Anyway, the hours are limited, but we're allowed to come in early and leave early, as long as we put in the minimum 40 hours each week. So what I've been doing is coming in at 6:30am and leaving at 3:30pm (we have to take an unpaid one hour break each day), and at 3:30pm, I've been jumping on a subway and flying over to a local law library where I've been doing research on the areas of law I want to practice once I get started.

The way things look, this may be a longterm project, but I expect that I'll know when the right time is to leave and start my practice.  After I have everything set up with regard to researching the areas of law I want to practice and buying the essential law office equipment, I'll seek out clients that I can service in the afternoons and evenings, and as soon as I have enough of a client base, I'll transition over to the solo law practice.  It's a good thing I'm a patent attorney; with this area of law I'll be able to work evenings.

This is difficult on my family, but my wife appreciates the efforts I'm putting in.  I expect that it won't be for long.  She's already endured the NY bar exam study and the months of unemployment, so this is a positive change for her.  I've also told her that she can spend as much as she wants for a maid, as long as it's within reason and as long as she understands that there is only a certain amount coming in and going out, and if we want to add expenses, they have to come from somewhere.  Something's gotta give.  So she found a few corners she can cut, and for around a week, she hired a nanny to watch our kids while she took a job at a local hospital.  However, the work wasn't what she wanted and the hours took her away from the kids for too long, so she resumed the position of being CEO of our household.  I'm the CFO.  At least now she's doing it because she wants to and not because she has too.

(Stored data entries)
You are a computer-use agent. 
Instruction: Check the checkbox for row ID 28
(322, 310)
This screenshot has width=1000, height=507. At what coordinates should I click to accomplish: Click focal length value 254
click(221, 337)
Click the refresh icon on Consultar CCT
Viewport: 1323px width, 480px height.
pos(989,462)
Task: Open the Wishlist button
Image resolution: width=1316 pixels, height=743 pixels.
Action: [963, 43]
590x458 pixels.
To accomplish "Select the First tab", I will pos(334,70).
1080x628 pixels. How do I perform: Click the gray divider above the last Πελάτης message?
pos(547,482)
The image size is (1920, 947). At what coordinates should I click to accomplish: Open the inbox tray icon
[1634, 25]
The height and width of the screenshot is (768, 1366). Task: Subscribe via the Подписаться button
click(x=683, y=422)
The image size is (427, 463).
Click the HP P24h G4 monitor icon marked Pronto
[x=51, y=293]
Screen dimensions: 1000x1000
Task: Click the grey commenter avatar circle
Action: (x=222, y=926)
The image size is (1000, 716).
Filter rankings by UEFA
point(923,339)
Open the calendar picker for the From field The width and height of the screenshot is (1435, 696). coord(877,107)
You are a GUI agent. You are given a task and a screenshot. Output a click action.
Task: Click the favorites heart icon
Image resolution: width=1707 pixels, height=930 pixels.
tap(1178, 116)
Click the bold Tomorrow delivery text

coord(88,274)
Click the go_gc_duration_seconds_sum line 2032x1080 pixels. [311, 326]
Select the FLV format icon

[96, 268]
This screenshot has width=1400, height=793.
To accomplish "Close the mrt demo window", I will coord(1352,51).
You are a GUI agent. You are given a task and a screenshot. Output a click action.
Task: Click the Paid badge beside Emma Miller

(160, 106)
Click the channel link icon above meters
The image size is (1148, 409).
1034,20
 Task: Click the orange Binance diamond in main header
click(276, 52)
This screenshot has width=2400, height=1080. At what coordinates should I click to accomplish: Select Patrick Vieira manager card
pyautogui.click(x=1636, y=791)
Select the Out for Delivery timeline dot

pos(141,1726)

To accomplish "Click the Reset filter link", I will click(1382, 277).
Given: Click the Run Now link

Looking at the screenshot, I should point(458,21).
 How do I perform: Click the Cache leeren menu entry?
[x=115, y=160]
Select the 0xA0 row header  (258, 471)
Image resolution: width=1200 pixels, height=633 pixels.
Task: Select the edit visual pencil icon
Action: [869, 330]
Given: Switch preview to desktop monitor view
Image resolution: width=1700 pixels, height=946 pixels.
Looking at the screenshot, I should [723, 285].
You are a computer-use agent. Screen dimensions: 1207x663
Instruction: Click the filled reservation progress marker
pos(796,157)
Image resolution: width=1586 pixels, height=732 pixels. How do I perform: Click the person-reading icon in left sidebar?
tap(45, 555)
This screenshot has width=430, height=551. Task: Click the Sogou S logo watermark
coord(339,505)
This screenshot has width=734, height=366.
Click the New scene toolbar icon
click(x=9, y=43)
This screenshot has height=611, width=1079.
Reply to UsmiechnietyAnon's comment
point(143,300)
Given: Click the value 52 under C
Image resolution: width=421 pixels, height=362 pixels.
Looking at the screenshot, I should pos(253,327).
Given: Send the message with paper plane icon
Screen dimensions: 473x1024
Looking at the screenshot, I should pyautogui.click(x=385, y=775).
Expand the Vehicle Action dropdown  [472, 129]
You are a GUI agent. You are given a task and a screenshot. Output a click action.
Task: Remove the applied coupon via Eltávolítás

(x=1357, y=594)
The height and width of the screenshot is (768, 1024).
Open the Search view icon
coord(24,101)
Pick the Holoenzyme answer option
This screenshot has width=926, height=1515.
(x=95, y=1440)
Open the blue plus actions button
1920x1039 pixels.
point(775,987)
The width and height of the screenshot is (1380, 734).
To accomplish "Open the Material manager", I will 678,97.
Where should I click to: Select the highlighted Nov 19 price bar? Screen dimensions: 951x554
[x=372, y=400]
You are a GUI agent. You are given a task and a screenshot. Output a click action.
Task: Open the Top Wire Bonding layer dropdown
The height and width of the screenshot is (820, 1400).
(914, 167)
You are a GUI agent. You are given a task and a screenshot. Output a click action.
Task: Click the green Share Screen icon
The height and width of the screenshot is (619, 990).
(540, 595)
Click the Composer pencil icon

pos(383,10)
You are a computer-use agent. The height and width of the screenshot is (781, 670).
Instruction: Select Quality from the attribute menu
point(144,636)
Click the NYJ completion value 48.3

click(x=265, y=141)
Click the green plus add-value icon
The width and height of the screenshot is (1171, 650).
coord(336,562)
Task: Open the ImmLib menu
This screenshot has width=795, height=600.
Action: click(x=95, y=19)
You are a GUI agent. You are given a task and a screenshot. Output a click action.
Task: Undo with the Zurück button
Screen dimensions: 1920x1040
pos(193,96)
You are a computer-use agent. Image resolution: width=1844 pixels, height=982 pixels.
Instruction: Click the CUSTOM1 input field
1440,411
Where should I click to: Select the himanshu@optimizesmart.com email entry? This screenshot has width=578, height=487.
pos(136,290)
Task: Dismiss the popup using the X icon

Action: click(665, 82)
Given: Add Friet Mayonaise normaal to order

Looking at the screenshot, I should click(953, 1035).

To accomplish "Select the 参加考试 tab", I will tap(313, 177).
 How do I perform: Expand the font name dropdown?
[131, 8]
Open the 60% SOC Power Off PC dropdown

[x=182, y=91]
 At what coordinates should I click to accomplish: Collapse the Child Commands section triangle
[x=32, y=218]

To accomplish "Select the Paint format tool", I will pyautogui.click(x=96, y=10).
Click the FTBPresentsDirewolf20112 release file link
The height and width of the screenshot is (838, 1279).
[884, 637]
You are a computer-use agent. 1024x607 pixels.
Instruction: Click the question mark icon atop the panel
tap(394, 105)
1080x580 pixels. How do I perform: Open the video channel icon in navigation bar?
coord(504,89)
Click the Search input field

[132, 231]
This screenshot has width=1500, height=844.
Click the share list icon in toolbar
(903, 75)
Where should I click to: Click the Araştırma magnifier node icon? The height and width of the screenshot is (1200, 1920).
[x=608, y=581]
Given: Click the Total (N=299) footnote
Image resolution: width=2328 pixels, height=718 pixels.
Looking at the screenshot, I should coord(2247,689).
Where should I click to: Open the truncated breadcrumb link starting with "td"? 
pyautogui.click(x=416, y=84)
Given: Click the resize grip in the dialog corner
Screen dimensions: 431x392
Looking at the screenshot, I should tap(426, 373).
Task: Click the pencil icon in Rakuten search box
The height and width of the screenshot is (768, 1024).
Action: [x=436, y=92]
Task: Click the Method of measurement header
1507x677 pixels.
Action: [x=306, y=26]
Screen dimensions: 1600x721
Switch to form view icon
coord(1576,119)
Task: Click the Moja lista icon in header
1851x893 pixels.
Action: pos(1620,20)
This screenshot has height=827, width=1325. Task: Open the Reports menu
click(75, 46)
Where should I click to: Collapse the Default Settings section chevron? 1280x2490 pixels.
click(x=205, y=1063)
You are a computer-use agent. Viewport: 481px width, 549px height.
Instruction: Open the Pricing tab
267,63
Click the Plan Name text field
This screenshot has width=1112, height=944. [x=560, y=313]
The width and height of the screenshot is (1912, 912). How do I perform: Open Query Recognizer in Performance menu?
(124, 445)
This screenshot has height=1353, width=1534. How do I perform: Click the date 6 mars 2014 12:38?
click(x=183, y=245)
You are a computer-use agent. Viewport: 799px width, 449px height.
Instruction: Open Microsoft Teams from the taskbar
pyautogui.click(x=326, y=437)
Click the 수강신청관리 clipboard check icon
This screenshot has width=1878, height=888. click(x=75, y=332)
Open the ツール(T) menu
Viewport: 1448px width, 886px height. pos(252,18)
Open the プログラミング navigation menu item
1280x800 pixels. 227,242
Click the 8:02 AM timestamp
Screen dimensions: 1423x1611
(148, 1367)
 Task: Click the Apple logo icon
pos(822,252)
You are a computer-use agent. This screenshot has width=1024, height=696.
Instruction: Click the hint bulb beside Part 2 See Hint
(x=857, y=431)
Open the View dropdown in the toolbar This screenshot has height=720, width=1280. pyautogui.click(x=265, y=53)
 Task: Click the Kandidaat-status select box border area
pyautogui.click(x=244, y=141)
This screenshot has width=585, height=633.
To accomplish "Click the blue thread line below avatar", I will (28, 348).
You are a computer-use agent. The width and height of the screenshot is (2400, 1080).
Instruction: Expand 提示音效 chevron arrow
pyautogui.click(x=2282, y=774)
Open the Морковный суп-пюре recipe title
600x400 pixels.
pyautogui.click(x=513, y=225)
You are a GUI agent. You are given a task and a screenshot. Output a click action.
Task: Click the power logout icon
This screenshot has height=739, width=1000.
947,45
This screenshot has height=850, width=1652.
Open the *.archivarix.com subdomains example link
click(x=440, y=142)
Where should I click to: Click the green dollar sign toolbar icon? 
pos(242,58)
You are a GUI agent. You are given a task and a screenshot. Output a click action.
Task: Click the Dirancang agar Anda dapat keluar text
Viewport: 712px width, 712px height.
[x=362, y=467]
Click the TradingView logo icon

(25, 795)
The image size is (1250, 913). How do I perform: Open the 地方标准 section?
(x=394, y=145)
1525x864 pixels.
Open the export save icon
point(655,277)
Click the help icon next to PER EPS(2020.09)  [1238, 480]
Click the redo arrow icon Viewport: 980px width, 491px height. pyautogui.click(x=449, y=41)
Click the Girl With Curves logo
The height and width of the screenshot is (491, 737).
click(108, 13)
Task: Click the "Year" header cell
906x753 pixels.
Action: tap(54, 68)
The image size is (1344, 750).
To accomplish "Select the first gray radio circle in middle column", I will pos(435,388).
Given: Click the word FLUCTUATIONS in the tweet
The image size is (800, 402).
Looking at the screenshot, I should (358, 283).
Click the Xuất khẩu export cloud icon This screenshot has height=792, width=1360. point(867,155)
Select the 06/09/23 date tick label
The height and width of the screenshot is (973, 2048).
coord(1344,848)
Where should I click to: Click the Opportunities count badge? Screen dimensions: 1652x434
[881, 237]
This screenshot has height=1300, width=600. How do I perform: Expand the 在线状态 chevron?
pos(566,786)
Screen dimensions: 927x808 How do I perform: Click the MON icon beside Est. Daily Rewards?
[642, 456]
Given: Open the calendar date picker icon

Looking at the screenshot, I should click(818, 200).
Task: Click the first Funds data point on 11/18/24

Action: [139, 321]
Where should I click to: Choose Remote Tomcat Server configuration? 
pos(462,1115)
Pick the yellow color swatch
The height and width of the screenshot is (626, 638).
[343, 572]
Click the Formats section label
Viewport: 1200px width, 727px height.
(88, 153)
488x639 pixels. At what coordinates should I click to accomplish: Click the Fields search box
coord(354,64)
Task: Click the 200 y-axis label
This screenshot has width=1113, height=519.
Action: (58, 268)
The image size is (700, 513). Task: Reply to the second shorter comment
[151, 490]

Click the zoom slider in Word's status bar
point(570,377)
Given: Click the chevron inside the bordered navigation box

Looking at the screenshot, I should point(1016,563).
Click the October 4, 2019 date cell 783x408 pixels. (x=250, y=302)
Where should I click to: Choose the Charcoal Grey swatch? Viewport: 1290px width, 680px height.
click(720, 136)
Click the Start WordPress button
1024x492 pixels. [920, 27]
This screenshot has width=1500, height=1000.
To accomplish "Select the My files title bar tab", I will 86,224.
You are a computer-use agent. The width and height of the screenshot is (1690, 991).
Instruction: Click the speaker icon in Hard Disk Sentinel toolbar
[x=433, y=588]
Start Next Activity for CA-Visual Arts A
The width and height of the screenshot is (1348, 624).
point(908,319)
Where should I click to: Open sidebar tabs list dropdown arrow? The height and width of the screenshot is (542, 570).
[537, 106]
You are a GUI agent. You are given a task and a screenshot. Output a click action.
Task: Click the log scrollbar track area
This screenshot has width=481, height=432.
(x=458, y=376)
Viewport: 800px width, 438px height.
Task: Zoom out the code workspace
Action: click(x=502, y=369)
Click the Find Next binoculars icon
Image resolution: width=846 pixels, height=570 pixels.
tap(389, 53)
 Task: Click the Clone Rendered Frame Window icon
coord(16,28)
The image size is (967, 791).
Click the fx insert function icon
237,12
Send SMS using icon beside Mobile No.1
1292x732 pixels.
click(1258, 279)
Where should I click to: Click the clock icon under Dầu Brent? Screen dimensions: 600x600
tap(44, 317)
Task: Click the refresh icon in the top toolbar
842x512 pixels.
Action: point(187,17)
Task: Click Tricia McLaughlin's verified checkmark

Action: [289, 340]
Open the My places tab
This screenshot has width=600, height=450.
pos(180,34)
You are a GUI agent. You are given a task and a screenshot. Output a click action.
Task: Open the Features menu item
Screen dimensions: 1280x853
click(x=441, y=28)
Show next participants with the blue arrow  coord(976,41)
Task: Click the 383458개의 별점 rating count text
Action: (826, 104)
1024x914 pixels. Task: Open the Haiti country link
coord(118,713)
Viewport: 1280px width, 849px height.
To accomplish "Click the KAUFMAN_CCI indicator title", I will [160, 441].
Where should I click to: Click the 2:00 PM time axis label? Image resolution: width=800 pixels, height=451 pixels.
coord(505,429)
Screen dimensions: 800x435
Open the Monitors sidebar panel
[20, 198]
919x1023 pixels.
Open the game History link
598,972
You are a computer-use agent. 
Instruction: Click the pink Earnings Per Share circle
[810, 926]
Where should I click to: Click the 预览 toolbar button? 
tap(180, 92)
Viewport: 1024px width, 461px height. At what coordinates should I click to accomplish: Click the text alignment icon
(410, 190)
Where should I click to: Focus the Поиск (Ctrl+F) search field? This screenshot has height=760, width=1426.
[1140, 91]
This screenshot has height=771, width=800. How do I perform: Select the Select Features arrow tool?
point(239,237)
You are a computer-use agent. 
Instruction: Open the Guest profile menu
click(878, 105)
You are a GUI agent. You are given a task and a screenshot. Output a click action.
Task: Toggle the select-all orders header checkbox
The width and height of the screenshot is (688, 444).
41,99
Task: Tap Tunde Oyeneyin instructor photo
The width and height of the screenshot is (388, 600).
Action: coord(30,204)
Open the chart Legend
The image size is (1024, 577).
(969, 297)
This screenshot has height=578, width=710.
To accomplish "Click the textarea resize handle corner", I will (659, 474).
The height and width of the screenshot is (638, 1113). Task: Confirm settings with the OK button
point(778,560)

- [AIM OF THE EXERCISE]: Repeat word for word the part of the law practice text above from "Anyway, the hours" up to and including "I get started.".

- [OUTPUT FOR THIS TASK]:
Anyway, the hours are limited, but we're allowed to come in early and leave early, as long as we put in the minimum 40 hours each week. So what I've been doing is coming in at 6:30am and leaving at 3:30pm (we have to take an unpaid one hour break each day), and at 3:30pm, I've been jumping on a subway and flying over to a local law library where I've been doing research on the areas of law I want to practice once I get started.